Saturday, 26 December 2015

15 Dropped Series in 2015

We've all been there. You're reading book one of a series and after closing those final pages you're just not interested in what happens next.

Maybe it's because book one stood so well on it's own you don't want to ruin it. Or maybe it's because things were so ridiculous that you can't imagine slogging through more books. Or maybe there are just other series you care about more.

Either way, you drop the series.

I'm really guilty of reading book one in series (usually trilogies, because YA amirite?) and then never feeling compelled to move on. It's something I've been working on in the last few years, because there are perfectly good series out there that I've dropped for no good reason.

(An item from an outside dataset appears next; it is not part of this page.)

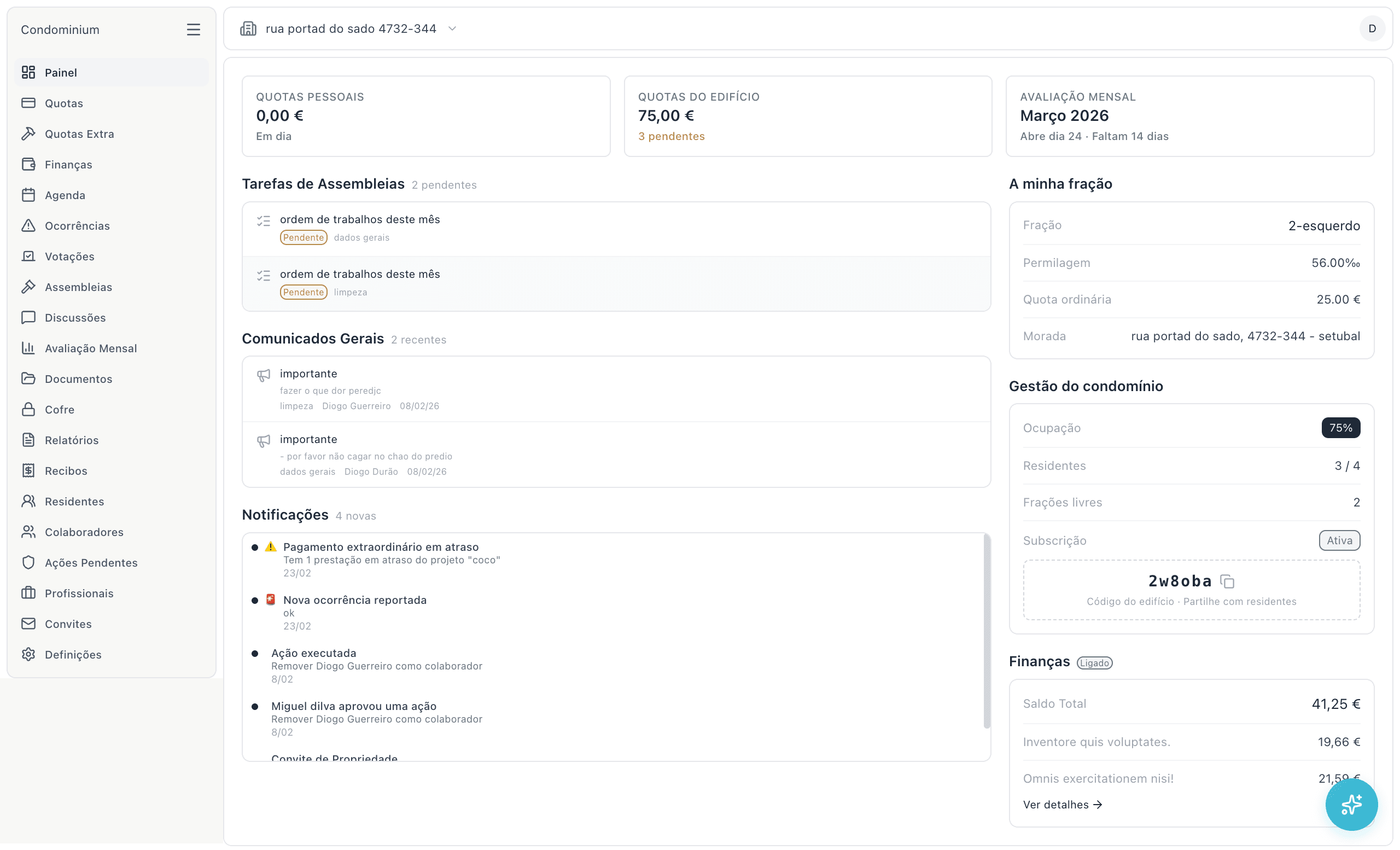Click the Ocorrências warning triangle icon
Screen dimensions: 1400x850
(28, 225)
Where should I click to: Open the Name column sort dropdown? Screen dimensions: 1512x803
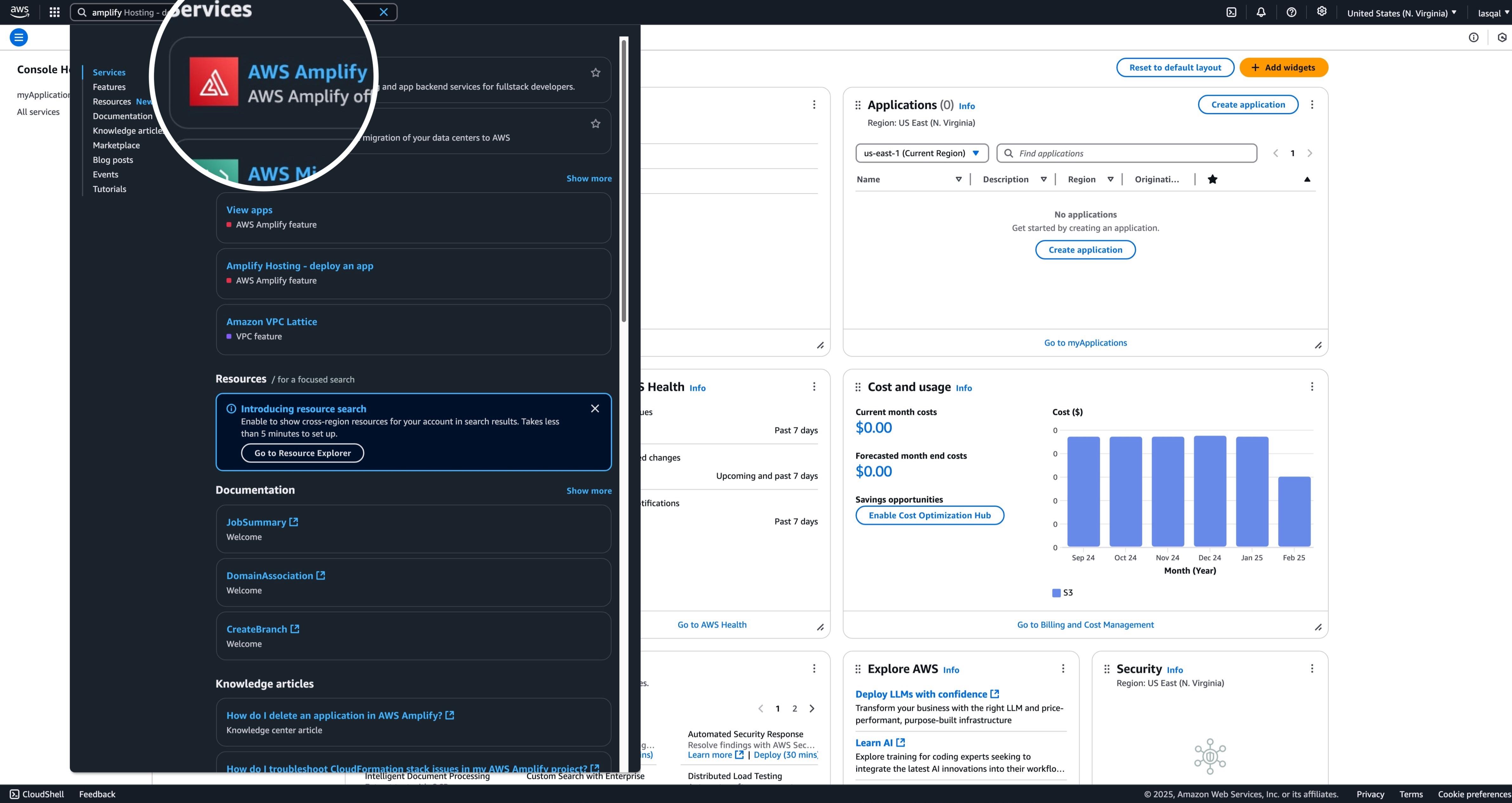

But that's not what this is about today. This is about the series that I am intentionally dropping. I've read book one, or maybe more, in the last year or so and I just don't want to continue. I'll explain my reasonings with each book below...

1. The Young Elites Trilogy by Marie Lu
This was disappointing for me, because I liked the Legend trilogy well enough, but this book was just so soulless and boring. I don't care about what happens next, I skimmed most of the middle of the first book. So I'm out.

2. The Revolution 19 Trilogy by Gregg Rosenblum
Far too juvenile and bland for me. Not interested in more.

3. The Paper Gods Trilogy by Amanda Sun
Ink was just a rehashed version of every paranormal romance I've ever even heard of. The only draw was the Japanese setting and mythos, except we have to have a white girl at the centre of this for some bizarre reason. Also using Hepburn romanization is just too reminiscent of being 14 and writing terrible fanfic and the secondhand embarrassment was too much for me.

4. The Ever-Expanding Universe Trilogy by Martin Leicht & Isla Neal
This cover is just so clever and gorgeous, I'm almost sad I hated this as much as I did. The premise of teenage pregnancies in space was interesting enough, but there was too much icky-ness with dubious consent and girls hating girls, I just can't stomach more.

5. The Immortal City Trilogy by Scott Speer
I didn't really have high expectations for this and I wasn't wrong to feel that way. This book tried to do some interesting things with commentaries on celebrity and capitalism, but it just devolved into more dumb paranormal romance. Pass.

6. The Zodiac Trilogy by Romina Russell
Bizarrely over-complicated but paper thin worldbuilding dragged this book down. It was slow and boring and though some of the characters were interesting, I just don't care enough about anyone involved to continue.

7. The Extraction Trilogy by Stephanie Diaz
I was looking forward to this one, but it ended up being another run-of-the-mill dystopian. The plot was predictable, the writing was bland and again, I don't care about what happens to anyone.

8. The Taken Trilogy by Erin Bowmen
If you've never read a YA dystopian novel before, you'll probably love this. Otherwise, you'll be able to predict nearly the entire thing--and probably the rest of the trilogy along with it. (Try it, I did and then looked up some spoilers and wasn't really wrong.) Pass.

9. The Lies Beneath Trilogy by Anne Greenwood Brown
More actual murderous mermaids and less romance. Again, this devolved into typical paranormal romance and man some of the things that were played off as "romantic" were really gross. Hard pass.

10. The Pledge Series by Kimberly Derting
This was cute and all, but I don't really care about what happens next? I've read a few spoilers for the next book and beyond and I'm not interested in continuing.

11. The Razorland Trilogy by Ann Aguirre
I read both Enclave and Outpost before deciding I was done with this. Outpost got too "because of the apocalypse we've reverted to the old way of doing things, including inferior status for women". No. Come on. This isn't necessary. I read spoilers for Horde and I'm not sorry I stopped reading.

12. The Johannes Cabal Series by Johnathan L. Howard
I was trying something new with this one. I don't really regret it, but it's just that this book wasn't exceptional enough for me to care about wanting to read three more in the series.

13. The Fire Sermon Trilogy by Francesa Haig
Despite it's marketing, this was a fairly typical dystopian tale. The worldbuilding was interesting and the conflict of Alpha and Omega twins skirted the line of being gross and ableist, but it managed to mostly steer clear of crossing it. Again, I just don't really care what happens next?

14. The Juliet Immortal Duology by Stacey Jay
Okay, this one is different. I loved this first book. A lot. It was light and fun and cute. The sequel Romeo Redeemed is more companion novel than anything else. And I'm probably not going to read it. Because I don't need to know what happens. I'm fine leaving this at one book.

15. The Wintercraft Trilogy by Jenna Burtenshaw
I'm waffling on this one. Book one was okay. Simplistic, but entertaining enough. I wouldn't be opposed to reading more. But it's not super high on my priority list right now. And I can't see that changing any time soon.

Phew! That was a lot more than I thought!

Read any of these? What did you think? What series have you been unimpressed with? Let's chat in the comments!